Things I have realized....
!: Celebrating Christmas is a good idea. Last year, I started the whole tradition of reading a scripture and hanging a nativity ornament every night. I kicked that off tonight and it was really nice to do that. i invited the missionaries over to help decorate my tree and realized how much I love decorating. Every ornament has a memory attached to it. i spent most of the time unwrapping the ornaments and telling the stories as they decorated. So Christmas is on. Thanks for the encouragement.
2: There is a silver lining. i tried hard to come up with one good thing about this whole miserable situation and I came up with one lame thing. I have the whole bed to myself. Or to be more exact, my daughter and I have the bed to ourselves. our bed really isn't big enough for 3 people and I was not sleeping very well because I worried about Matt squishing Madeline. (He never even came close, but still...) So it's easier to co-sleep and nurse with fewer people in bed. Plus she doesn't snore nearly as loud as Matt. Although, I kind of miss the snoring....
3. I realized to my dismay that I am feeling better because life is back to normal. Normal being alone.

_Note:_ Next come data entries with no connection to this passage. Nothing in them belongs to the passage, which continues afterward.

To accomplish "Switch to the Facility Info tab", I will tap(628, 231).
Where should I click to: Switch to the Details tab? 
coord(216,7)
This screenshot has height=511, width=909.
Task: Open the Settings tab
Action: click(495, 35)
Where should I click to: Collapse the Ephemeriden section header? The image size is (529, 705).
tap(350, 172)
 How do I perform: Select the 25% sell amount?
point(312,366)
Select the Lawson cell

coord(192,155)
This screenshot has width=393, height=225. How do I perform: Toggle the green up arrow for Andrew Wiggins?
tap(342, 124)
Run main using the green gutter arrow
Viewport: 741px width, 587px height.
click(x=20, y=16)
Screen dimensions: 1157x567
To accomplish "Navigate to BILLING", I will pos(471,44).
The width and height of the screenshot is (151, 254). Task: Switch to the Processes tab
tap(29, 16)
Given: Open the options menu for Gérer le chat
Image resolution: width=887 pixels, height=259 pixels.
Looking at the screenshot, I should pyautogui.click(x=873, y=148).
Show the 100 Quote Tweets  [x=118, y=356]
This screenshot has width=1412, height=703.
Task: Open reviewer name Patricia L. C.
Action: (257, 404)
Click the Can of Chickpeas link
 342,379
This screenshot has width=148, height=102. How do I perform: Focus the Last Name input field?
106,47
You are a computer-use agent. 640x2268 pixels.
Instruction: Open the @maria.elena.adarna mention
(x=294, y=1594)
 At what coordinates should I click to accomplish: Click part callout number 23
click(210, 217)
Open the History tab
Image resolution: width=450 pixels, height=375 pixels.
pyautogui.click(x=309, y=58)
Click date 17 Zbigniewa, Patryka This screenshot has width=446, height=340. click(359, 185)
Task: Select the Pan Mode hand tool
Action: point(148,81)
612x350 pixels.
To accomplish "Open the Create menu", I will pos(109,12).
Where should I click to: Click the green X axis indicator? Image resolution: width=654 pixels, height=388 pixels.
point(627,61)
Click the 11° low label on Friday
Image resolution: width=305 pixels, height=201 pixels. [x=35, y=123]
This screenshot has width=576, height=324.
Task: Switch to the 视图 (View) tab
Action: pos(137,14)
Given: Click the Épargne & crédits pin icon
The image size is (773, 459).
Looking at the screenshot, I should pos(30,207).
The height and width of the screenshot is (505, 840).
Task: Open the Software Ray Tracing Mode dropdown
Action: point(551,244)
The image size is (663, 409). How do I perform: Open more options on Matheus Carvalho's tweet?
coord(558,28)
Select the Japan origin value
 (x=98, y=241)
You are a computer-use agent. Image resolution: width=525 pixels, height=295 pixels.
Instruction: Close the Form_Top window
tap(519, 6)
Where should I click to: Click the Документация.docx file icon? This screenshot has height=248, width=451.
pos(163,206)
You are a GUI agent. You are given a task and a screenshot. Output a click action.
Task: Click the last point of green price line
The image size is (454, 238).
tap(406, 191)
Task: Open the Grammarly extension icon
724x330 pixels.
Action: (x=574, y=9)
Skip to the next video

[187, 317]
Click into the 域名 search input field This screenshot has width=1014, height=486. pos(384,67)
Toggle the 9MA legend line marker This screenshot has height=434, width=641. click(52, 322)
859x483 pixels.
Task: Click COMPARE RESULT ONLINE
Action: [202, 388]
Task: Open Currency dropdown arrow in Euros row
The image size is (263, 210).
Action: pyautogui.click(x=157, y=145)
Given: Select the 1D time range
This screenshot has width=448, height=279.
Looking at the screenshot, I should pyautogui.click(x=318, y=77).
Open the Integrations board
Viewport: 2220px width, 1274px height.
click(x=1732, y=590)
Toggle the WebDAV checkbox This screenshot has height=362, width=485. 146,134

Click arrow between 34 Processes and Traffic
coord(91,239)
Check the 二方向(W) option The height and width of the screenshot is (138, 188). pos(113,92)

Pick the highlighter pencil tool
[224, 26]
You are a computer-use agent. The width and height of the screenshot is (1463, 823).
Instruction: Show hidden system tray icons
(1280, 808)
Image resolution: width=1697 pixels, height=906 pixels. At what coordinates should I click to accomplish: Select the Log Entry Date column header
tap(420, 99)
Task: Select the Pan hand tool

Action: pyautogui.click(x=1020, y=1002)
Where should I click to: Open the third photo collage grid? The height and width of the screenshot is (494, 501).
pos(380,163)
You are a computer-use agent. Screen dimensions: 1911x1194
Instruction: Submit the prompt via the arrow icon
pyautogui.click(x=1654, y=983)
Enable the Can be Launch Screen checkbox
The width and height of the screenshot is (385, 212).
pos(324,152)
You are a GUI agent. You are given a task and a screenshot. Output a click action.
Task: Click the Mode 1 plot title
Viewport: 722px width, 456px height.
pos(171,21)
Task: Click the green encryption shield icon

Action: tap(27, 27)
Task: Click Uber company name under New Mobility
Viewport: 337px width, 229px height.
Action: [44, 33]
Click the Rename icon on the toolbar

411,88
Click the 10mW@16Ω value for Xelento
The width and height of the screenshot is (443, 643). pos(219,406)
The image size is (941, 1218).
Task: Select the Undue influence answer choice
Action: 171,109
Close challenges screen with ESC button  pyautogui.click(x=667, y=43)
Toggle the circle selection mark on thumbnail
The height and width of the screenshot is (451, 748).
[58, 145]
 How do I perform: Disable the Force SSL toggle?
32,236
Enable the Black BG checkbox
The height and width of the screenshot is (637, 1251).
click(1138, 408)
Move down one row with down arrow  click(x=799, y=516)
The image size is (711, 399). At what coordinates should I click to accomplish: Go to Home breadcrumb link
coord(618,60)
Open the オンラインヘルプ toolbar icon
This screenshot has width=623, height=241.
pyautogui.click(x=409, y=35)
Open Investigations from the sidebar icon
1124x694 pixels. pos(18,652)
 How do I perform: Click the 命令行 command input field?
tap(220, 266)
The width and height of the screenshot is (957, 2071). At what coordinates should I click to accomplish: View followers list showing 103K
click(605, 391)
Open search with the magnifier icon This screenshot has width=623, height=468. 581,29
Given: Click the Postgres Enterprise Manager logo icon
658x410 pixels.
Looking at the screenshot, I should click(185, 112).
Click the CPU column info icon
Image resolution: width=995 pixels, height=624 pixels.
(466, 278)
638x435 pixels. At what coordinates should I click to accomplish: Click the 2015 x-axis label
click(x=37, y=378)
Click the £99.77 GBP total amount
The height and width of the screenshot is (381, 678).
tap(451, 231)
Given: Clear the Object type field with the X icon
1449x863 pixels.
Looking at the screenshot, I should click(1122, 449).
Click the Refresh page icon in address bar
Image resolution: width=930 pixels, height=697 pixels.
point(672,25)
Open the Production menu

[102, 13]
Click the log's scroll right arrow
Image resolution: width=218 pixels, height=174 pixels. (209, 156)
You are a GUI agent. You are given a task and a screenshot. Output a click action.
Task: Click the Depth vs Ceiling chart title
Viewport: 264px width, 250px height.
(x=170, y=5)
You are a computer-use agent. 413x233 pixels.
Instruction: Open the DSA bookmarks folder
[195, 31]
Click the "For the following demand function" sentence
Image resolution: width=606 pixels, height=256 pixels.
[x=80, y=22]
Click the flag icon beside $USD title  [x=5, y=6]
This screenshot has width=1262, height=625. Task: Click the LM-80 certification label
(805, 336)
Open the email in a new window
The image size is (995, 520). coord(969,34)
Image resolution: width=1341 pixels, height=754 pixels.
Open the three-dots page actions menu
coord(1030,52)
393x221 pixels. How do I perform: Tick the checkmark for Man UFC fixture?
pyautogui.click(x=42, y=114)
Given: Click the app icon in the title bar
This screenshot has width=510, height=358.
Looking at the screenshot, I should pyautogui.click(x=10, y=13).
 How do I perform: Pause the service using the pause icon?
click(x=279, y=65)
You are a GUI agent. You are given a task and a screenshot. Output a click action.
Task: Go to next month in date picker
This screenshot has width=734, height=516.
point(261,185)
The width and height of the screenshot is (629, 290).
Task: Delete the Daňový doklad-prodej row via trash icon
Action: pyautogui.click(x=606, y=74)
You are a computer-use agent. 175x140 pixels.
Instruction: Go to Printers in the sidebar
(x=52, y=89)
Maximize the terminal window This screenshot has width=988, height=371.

That's very depressing, but it's still the fact. Aside from a few visits and a few months this past spring, I have been alone for 2 1/2 years. Matt has been gone due to 18 hour nightshifts for 6 months or Korea or BNOC or Iraq.....As sad as it sounds, I am feeling better because I am back in the same old routine, albeit with an extra kid, but it's the same old thing. i get up and IM Matt and then go about doing whatever I have planned for the day. Connor is adjusting to having Dad gone too. He is back to "talking" to Dad on the computer (We have video but no voice on Matt's end) It sucks that he is gone so much but I suppose this could be a silver lining too. Depressing, but silver.
So life is back to whatever normal passes for in my reality. I think that routines and habits are the key to pushing through another 4 or 5 months.